— About this task —
Continue the forum thread about visible drywall mud spots after painting from the point where it stops.

— Document passage —
'''
# all i see are dark spots and bumps from the mud after i painted...why?



## Limit54 (Nov 6, 2009)

ok so i mudded my wall with all purpose then on top of that I used sheetrock 20....i sanded and a primed and painted...now all is see is the spots where i mudded?.

I have done dyrwall like 10 times....most of the time this happens. I'm using new drywall primer and even flat paint.

no matter what I do i always see the spots where i put mud.

how many different coats should i do? what types of mud? how much should I flare out? what type of sand paper?

I thought i knew how to do drywall but now i have to fix this botched job.

Thanks,
Steve


----------



## RickyBobby (Nov 19, 2009)

"I have done dyrwall like 10 times....most of the time this happens."

What are you actually "mudding" and where do you see these spots? Corners, seams, screw heads???

I am guessing you haven't sanded out enough....especially if you are seeing bumps.
'''
— Provided records —
'''
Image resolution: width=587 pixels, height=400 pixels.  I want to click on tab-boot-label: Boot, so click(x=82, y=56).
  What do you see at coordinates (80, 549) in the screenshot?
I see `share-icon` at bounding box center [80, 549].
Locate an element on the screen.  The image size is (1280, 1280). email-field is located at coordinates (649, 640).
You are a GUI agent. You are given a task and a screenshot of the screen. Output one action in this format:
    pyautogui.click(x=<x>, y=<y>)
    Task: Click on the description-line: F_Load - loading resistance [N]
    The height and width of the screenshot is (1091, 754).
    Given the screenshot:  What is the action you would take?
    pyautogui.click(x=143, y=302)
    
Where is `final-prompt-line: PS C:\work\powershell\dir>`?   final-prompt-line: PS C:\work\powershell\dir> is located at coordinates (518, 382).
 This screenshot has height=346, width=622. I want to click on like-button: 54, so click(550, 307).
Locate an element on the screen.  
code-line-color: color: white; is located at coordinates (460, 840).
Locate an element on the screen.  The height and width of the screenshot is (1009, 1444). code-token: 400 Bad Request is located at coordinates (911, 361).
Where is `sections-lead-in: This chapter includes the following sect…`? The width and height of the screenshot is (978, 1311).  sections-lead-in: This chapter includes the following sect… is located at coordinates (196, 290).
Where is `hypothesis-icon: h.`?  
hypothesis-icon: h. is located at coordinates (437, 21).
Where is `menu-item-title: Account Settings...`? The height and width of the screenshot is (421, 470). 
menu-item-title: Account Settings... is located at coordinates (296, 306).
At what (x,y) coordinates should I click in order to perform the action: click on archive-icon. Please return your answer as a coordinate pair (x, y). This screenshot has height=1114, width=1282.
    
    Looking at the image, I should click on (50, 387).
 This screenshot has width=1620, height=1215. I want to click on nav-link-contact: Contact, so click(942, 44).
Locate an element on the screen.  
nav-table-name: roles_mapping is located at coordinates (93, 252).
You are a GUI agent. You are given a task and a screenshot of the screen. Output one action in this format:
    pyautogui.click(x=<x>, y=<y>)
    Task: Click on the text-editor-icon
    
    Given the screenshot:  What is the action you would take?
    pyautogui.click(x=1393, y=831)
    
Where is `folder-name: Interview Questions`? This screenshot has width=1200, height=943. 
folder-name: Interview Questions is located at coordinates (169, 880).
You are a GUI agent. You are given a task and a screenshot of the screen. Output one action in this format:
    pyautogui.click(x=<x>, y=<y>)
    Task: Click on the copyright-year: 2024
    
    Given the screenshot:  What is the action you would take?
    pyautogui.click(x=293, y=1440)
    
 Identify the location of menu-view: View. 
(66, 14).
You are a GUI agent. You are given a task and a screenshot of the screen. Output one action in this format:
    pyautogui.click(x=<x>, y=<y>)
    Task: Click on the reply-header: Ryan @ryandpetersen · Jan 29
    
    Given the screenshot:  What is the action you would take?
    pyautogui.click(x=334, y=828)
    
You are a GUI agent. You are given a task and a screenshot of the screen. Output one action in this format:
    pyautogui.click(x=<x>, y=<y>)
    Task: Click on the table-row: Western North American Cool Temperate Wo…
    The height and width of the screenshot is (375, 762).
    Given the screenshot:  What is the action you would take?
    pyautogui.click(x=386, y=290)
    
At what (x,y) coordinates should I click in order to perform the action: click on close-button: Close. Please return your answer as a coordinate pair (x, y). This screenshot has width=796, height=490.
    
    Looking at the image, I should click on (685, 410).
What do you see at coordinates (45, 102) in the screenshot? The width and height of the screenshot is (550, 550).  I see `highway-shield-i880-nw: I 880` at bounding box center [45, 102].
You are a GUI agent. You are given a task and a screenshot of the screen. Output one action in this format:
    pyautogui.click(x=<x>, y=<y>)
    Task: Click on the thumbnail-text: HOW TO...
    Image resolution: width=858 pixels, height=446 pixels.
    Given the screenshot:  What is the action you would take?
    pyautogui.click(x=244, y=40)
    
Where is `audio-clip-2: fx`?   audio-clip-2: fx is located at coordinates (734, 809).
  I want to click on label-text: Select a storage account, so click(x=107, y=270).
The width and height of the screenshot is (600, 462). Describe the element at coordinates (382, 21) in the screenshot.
'''
— Task output —
For your final questions, different mud for different applications. You need to be more specific about what you are trying to accomplish.


----------



## chrisBC (Dec 28, 2010)

IMO you have your application backwards. In my experience hot mud (your sheetrock 20) is quite hard, if not impossible, so sand to a nice finish. Unless you are real good at finishing drywall I wouldn't attempt to topcoat with it.

Personally I use sheetrock 20 for small jobs, repairs so I can do all my mudding in one day and then sand/prime the next day.

I usually use sheetrock 20 for the first coat, sometimes second coat if it's small and I want to get all my mudding done in one day. However I learned from experience to use all purpose for the topcoat. It will sand much easier to give a nice finish. I've tried using hot mud for a finish coat before and I just can't get it as nice and smooth as with AP, personally.

I find what works for me is to go quite thin with each coat, so sanding is kept to a minimum between coats, feathering out each coat further with each coat. Especiall butt joints.


to fix it I would skimcoat everything with all purpose, thinned out a bit for a nice smooth coverage and fill in all the imperfections. Give it a light sand, have a good look with a light to see if you will need to go over it again, depends how bad your first job is 

That's what I would recommend, prefill/tape with your 20 minute however do at least your final coat with a topping compound or AP.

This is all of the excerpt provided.